Measuring What You Cannot Perfectly Track
One challenge with AI SEO is that attribution is messy. You cannot easily track exactly how many leads came from ChatGPT mentions, versus Google searches, versus direct visits from people who heard about you through AI recommendations.
Accept this reality rather than fighting it. The goal is to look at overall organic performance trends rather than trying to attribute every conversion to a specific source.
If your rankings are improving, your traffic is growing, your AI visibility is increasing when you spot-check relevant queries, and your overall conversions from organic sources are trending up, your strategy is working. The exact breakdown between traditional search and AI search matters less than the aggregate trajectory.
You can supplement imperfect tracking by asking prospects directly how they found you. Many will mention ChatGPT or AI search if that played a role in their discovery process.
The Companies Winning at AI Search Right Now
The brands succeeding with AI visibility share common characteristics worth noting.
They have been creating high-quality, specific content for years. They did not suddenly start optimizing for AI. They built content foundations that AI tools now draw from.
Their positioning is crystal clear. They know exactly who they serve and communicate that positioning consistently across all content.
They focus on bottom-of-funnel content that serves buyers rather than chasing traffic through top-of-funnel educational content.
They continue investing in traditional SEO because they understand that AI visibility flows from search rankings.
They are not distracted by trendy tactics that lack evidence. They focus on fundamentals rather than gimmicks.
Getting Started Without Getting Distracted
If you want to improve your AI visibility, resist the urge to chase every new tactic that appears in your LinkedIn feed. Instead, focus on the work that actually matters.
Audit your existing content for clear positioning. Does your content explicitly state who you are, what you do, and why you are different? Revise anything that relies on readers to figure this out for themselves.
Identify bottom-of-funnel keywords where your prospects are making buying decisions. Create content that directly addresses these queries with specific, substantive information.
Continue building authority through traditional SEO practices. Quality content, relevant backlinks, and technical optimization still matter enormously.
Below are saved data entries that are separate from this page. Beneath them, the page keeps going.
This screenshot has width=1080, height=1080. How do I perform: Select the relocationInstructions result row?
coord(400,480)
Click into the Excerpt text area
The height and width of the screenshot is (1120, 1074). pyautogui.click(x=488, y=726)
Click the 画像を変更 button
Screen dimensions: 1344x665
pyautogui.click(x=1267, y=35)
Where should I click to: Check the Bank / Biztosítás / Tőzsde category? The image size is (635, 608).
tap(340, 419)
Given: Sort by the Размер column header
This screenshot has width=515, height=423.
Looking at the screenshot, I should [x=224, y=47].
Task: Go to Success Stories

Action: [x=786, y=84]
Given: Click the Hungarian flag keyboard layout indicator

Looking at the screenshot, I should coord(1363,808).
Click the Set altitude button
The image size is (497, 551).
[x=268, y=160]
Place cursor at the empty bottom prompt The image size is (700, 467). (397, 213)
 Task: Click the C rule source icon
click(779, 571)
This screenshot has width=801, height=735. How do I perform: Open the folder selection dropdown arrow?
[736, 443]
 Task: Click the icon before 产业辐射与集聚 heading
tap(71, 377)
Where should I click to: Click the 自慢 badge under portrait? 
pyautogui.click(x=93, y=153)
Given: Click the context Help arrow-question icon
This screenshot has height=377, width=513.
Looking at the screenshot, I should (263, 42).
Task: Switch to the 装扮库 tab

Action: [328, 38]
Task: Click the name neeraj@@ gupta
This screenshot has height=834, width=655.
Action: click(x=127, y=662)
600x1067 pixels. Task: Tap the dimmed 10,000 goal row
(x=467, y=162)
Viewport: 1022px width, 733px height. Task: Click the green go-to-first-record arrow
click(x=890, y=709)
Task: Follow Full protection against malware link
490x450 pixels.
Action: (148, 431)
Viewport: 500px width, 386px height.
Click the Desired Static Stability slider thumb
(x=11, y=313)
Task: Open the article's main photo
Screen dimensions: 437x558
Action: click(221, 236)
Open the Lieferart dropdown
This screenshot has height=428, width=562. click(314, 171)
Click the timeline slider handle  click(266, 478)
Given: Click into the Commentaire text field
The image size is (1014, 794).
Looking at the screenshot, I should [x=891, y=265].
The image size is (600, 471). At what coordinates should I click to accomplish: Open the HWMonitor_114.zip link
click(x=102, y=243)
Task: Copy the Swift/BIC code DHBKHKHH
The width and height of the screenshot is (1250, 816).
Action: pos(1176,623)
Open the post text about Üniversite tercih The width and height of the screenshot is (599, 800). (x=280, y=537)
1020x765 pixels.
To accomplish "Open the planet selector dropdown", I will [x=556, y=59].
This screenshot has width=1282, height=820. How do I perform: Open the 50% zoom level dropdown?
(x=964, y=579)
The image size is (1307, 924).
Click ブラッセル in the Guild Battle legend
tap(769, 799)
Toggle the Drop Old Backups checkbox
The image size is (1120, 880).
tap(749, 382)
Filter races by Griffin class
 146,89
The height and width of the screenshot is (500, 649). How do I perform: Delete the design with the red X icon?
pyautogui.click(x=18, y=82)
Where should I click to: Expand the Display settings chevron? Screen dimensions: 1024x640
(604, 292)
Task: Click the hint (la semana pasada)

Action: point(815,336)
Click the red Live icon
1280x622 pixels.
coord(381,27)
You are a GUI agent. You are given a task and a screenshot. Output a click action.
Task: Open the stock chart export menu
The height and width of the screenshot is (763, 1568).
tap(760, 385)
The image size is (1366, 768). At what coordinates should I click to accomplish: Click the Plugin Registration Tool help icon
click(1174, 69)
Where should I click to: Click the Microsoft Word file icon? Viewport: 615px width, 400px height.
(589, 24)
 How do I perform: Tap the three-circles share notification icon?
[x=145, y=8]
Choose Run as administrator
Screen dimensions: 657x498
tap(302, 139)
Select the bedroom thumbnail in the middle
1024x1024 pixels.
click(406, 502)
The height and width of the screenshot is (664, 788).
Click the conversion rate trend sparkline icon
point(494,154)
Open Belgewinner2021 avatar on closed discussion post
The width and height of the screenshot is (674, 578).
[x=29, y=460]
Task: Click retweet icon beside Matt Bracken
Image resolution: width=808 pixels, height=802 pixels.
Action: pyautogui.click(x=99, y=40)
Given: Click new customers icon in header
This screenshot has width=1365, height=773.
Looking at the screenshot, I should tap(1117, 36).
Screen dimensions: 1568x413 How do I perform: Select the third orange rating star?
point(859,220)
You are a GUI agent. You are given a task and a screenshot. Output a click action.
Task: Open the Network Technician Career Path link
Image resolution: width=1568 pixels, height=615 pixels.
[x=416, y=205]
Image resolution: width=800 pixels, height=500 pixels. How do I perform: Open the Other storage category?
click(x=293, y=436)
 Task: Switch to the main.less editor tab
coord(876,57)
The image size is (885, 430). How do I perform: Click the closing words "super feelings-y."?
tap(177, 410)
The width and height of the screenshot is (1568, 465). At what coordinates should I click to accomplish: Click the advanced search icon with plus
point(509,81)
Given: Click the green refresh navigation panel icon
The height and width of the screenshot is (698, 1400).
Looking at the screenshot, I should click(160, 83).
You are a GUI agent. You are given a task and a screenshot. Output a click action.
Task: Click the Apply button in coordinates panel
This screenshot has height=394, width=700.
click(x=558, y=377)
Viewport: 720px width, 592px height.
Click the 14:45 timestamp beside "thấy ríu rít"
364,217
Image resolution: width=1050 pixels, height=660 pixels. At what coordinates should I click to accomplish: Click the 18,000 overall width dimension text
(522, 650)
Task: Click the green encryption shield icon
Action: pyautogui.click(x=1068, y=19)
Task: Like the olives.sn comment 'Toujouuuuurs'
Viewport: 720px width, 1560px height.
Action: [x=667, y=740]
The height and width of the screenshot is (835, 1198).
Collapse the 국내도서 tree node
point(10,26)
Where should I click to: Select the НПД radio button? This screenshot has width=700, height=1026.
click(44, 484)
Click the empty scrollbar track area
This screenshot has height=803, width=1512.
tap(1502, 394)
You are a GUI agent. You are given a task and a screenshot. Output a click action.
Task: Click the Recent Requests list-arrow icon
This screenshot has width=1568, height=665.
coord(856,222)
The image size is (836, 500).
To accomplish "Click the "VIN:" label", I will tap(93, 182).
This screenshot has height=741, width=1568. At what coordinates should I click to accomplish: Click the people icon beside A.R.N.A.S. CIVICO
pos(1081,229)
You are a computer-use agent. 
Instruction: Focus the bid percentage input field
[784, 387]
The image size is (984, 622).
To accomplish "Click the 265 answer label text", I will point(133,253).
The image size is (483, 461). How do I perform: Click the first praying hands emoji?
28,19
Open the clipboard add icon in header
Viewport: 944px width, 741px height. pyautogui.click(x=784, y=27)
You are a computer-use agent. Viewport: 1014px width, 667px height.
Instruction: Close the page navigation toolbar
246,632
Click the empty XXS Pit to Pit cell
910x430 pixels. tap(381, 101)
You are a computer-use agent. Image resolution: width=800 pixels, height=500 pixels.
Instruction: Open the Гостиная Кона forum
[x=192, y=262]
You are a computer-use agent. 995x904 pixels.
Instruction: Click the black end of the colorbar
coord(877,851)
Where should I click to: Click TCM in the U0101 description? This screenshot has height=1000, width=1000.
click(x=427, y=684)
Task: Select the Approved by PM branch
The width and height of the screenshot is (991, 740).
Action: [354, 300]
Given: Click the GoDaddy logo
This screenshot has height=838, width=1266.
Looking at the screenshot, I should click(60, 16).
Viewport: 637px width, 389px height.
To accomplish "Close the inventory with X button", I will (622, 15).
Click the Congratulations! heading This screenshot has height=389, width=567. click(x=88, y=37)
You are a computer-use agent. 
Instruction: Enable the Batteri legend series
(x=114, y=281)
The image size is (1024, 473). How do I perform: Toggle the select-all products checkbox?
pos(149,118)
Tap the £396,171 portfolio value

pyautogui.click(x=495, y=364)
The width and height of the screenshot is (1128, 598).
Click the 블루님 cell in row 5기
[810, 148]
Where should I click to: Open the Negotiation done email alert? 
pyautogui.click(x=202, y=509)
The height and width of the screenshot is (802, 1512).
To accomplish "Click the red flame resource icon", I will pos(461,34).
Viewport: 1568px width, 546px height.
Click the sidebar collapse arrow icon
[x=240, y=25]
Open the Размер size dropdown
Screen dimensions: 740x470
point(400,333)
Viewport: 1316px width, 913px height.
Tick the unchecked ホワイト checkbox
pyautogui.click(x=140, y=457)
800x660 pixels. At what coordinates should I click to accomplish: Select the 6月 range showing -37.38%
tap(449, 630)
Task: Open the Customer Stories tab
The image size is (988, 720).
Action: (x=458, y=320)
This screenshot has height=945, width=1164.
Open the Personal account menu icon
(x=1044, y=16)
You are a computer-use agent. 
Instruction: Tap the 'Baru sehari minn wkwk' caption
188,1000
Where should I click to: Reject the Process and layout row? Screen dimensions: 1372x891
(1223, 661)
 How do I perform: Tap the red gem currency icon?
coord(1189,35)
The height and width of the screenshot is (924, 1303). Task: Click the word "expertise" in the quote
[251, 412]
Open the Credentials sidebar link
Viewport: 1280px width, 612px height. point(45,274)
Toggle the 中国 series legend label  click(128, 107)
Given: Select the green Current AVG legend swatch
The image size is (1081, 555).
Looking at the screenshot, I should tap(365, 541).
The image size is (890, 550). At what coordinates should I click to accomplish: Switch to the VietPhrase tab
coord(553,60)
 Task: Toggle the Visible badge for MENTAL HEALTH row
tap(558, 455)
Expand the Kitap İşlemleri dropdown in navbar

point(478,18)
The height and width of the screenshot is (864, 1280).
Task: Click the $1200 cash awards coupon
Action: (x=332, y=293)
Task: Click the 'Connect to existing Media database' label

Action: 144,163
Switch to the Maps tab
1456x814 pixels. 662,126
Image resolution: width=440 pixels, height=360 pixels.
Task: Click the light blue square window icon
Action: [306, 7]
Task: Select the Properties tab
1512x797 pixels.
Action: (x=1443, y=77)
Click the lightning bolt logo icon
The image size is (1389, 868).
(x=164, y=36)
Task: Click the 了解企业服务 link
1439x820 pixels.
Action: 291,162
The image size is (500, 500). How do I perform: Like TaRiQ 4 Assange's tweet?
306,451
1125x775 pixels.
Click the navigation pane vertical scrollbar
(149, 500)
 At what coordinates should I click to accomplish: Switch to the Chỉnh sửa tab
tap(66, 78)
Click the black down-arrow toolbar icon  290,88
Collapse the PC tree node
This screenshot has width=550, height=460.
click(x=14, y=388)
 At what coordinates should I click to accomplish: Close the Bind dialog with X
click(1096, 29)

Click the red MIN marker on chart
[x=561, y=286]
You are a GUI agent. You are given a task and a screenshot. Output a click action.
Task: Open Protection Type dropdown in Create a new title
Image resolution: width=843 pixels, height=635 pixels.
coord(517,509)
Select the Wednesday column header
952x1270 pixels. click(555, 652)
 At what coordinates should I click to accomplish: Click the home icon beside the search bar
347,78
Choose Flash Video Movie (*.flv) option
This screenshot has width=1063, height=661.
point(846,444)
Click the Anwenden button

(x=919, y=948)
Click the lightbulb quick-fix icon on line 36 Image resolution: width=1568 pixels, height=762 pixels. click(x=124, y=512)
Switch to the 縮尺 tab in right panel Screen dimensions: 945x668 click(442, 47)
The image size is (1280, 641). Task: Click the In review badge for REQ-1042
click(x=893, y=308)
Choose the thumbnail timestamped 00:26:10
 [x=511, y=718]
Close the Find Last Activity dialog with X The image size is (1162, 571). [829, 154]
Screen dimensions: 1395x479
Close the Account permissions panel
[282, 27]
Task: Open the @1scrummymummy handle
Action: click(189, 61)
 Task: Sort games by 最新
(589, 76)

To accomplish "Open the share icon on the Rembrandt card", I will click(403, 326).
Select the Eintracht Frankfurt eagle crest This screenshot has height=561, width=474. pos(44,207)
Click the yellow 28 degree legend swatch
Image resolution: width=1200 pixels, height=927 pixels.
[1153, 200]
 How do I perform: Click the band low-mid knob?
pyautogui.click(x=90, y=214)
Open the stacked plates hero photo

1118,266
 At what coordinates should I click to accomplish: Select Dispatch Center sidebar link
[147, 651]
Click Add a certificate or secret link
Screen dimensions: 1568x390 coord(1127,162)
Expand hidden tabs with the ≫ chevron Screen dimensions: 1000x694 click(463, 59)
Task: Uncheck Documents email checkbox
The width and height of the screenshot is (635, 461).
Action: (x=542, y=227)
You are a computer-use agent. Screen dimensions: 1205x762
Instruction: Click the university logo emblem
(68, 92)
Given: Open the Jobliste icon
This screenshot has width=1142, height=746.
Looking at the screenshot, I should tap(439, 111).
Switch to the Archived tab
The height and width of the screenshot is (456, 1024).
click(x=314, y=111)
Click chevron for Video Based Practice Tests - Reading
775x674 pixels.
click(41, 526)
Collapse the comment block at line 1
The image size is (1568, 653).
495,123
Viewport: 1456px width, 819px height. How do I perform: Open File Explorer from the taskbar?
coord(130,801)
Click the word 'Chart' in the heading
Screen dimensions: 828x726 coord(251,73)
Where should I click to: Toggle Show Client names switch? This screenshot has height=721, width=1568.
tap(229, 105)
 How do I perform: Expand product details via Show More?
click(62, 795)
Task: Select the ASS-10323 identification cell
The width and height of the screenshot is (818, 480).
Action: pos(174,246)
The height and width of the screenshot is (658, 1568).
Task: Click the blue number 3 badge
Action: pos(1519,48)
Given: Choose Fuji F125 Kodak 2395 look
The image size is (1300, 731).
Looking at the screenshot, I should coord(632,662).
Track your visibility over time by periodically checking how AI tools respond to queries relevant to your business. Note whether you are mentioned, how you are described, and whether the positioning matches what you want to communicate.
The companies that will win in AI search are the ones that understand this is not a new game requiring new tactics. It is an evolution of search that rewards the same fundamentals that have always worked. Clear positioning, quality content, and genuine authority. Focus on those and the AI visibility will follow.